Unlike previous years, the 2020 iteration of the forum was a live-streamed and televised exclusive event. The event organizers realized that this year’s event needed to be passed onto the younger generation. In that effort, they allowed much of the event to be run by Vice News, a New York publication, which prides itself as a young and edgy media corporation.  For this event, Vice News selected the live audience, moderated the event, and set up the venue. They managed to get a rather large selection of the Democratic candidates including Joe Biden, Bernie Sanders, Elizabeth Warren, Pete Buttigieg, John Delaney, Amy Klobuchar, Andrew Yang, and Deval Patrick.
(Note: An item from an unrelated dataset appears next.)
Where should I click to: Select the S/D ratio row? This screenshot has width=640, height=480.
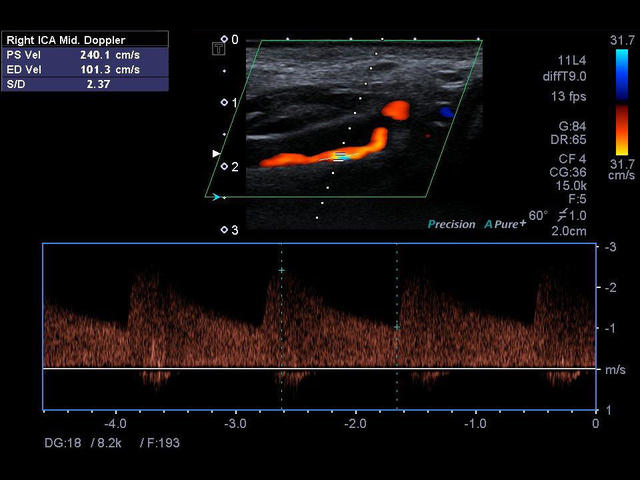[x=84, y=85]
As their branding promised, Vice News brought a youthful, energetic, and perhaps rebellious atmosphere to the forum. Each candidate, expect Elizabeth Warren, for the most part, were well and truly grilled on their various problems. Unsurprisingly, the candidates who were given the most criticism in the questions asked were those who had had scandals with minorities, such as Pete Buttigieg, or those who had no standing with minorities, such as Michael Bennet. One of the most interesting instances of this occurred when Andrew Yang took the stage and was asked various questions.

The first question to Yang asked what he would do about white supremacists in America as president. He said that he believed there must be a path forward for such people in their communities so that they can move away from extremist ideas. After this, he suggested that his idea for universal basic income, Yangbucks, could accomplish this by giving those communities extra resources they can pool together to fund deradicalizing efforts. He emphasized that though more money does not solve racism, it helps reduce one of the root causes which is economic scarcity. However, he did say that he has plans to label white supremacist terrorism as a special kind of domestic terrorism so that the government can find, measure, and diagnose it.
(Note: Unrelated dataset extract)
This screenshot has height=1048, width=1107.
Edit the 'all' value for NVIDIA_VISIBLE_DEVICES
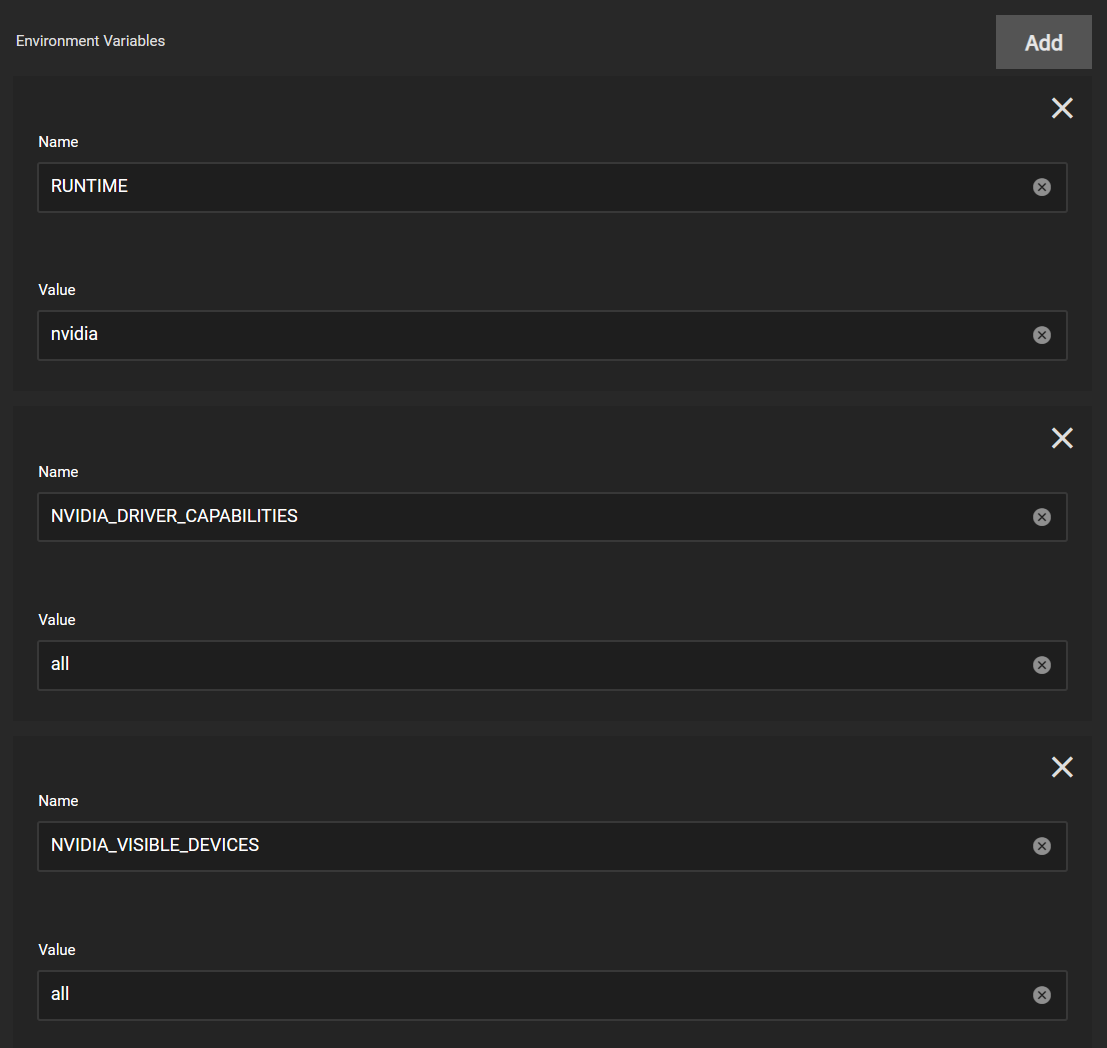pyautogui.click(x=530, y=995)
When asked more about his UBI plan and how it works he stated that everyone gets 1000 dollars a month through his plan, including the rich. When questioned about this particular facet, he said that overall the larger income people, such as Elon Musk, would be paying more into the system to sustain the 1000 dollars a month. He said that he believes this will help areas like middle America that haven’t benefitted much from Silicon Valley’s prosperity to feel as if they are profiting as well. Additionally, he believes that such a system will help America deal with issues such as climate change because it helps heal divisions between us so we can look forward together.

Another question he was asked was how the UBI actually helps the poor and minority persons in the country when the value-added tax requires impacts people with less money the most. Yang explained that this is true on a base level, but the value-added tax, VAT, can be modified to focus on luxury items, such as yachts and AI systems. Additionally, he proposed that with a VAT, he can provide exemptions for everyday essential items such as diapers and groceries to lessen the impact on the poor.
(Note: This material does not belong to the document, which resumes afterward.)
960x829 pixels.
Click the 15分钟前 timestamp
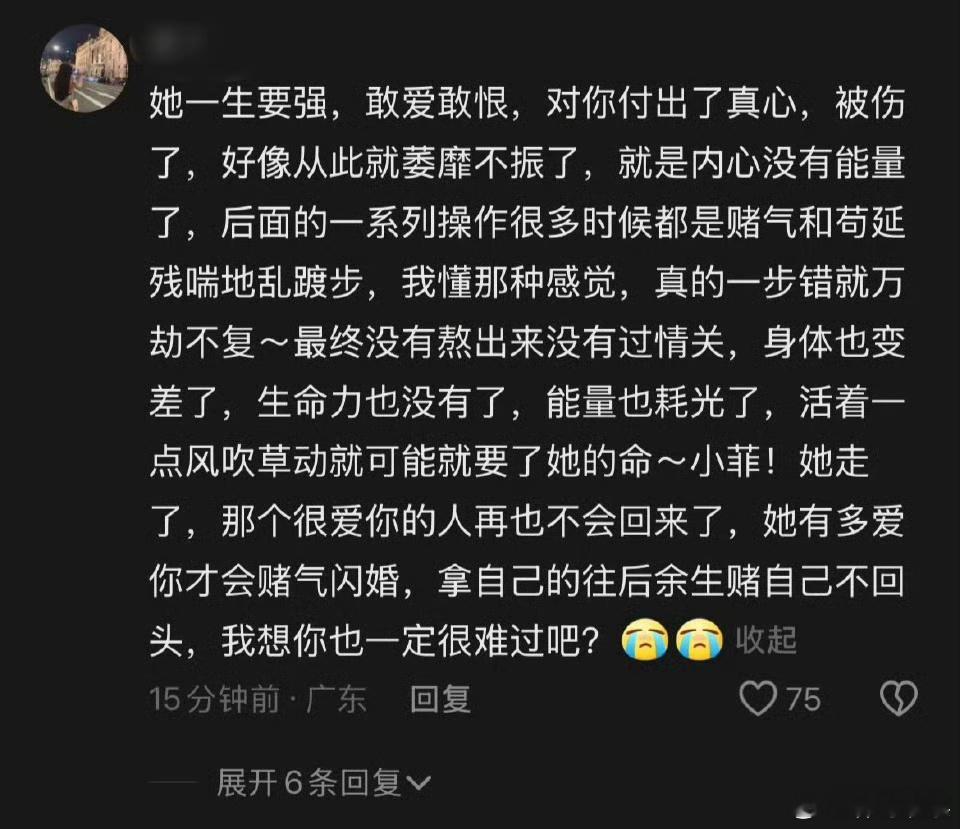(x=214, y=699)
Overall, it seemed like Yang proposed his UBI system, not as a policy plan for president but an all-encompassing idea that solves most problems. While it sounds sensible on paper, the UBI supported by a VAT would probably be extremely damaging to the American economy. For one thing, redistributing wealth to everyone at a standard rate would be a very easy and sensible reason for groceries and other standard goods to increase in price since everyone has higher spending power. Similarly, giving more money to everyone in the country does not suddenly increase the funds going to community activities as Yang expects. People are selfish and without the properly ingrained values, they will spend all their money on themselves rather than invest. In fact, the average American spends 90 percent of their income on goods and services, making it unlikely that they will do much with more money. Lastly, the idea that taxes can be rerouted to luxury items is nonsense. Rich people already have the resources to dodge the current tax system, so there is no reason to assume that they won’t resort to buying luxury items somewhere that doesn’t exclusively tax them.